(Stored items from a collection)

◇ ◇ ◇ ◇

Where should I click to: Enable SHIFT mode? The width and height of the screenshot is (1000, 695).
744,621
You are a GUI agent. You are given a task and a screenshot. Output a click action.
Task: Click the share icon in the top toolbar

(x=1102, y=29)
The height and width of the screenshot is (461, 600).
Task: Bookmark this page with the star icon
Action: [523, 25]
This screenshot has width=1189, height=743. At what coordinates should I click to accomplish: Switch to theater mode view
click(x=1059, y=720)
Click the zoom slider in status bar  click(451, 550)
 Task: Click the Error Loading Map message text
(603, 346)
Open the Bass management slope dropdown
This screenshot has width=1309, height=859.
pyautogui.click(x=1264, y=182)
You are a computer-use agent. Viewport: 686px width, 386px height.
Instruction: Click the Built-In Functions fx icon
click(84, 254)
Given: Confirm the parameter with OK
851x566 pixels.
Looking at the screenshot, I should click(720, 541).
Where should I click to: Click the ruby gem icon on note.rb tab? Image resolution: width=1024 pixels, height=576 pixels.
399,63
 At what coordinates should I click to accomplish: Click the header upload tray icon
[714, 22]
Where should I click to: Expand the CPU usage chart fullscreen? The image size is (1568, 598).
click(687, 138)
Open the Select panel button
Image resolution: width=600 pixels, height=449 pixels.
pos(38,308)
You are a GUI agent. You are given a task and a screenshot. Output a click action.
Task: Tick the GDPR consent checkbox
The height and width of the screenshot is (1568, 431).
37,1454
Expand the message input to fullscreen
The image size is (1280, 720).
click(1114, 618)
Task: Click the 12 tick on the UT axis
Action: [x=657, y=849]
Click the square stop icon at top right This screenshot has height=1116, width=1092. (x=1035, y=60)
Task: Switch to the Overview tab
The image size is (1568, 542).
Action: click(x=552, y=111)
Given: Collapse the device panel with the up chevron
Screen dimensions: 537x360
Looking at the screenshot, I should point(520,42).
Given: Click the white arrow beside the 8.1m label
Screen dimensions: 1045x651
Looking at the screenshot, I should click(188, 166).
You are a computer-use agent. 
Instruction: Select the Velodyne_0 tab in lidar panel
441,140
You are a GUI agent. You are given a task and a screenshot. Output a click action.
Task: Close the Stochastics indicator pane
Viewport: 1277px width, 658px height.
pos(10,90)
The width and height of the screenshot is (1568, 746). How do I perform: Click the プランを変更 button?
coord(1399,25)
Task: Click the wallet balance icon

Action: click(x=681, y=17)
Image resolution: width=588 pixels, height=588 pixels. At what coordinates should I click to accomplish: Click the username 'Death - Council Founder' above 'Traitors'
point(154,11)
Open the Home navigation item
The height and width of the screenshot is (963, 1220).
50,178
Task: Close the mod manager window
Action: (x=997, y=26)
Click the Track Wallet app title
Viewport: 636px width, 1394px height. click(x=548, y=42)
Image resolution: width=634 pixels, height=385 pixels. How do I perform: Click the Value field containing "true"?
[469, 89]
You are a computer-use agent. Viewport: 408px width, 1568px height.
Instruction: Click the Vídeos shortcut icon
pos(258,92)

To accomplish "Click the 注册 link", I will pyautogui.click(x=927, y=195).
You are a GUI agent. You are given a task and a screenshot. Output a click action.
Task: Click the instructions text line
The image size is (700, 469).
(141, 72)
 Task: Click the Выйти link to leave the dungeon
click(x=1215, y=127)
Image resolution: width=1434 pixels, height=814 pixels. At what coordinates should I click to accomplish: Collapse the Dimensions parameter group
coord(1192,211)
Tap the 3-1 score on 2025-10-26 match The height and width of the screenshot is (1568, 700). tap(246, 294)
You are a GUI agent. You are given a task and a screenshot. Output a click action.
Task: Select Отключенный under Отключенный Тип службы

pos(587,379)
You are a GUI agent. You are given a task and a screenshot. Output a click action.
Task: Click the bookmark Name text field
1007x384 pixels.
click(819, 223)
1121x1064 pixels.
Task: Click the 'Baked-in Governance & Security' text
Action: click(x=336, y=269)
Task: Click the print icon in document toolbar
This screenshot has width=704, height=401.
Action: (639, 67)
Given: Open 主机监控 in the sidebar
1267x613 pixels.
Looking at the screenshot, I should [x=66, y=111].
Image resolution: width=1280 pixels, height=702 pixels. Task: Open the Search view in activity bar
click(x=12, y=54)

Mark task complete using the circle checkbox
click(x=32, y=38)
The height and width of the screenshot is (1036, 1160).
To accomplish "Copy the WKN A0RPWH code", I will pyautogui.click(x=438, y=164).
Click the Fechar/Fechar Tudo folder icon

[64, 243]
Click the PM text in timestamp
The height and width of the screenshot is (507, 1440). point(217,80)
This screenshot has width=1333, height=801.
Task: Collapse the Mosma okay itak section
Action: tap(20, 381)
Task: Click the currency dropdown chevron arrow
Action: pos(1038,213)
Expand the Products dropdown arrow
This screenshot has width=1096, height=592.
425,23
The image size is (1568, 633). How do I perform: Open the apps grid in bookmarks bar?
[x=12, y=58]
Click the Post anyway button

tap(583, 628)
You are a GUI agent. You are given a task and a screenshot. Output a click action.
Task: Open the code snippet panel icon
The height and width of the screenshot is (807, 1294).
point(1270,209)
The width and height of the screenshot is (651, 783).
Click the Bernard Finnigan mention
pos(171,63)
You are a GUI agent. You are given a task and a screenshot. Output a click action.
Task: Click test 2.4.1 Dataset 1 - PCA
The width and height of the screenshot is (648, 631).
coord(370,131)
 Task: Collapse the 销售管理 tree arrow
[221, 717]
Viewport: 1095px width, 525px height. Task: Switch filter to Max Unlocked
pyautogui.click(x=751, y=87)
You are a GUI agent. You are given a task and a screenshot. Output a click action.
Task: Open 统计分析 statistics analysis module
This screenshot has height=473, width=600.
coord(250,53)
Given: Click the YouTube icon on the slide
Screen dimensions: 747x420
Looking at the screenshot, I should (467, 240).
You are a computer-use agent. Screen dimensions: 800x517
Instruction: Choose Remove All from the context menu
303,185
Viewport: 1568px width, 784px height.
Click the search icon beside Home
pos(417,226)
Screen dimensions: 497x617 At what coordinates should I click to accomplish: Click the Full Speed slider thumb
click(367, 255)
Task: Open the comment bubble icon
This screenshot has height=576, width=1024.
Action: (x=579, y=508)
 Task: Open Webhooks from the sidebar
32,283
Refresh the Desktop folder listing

◇ ◇ ◇ ◇

Task directions: Go through the records and copy each line with "will" in it.

Reply:
To accomplish "Click the 注册 link", I will pyautogui.click(x=927, y=195).
To accomplish "Copy the WKN A0RPWH code", I will pyautogui.click(x=438, y=164).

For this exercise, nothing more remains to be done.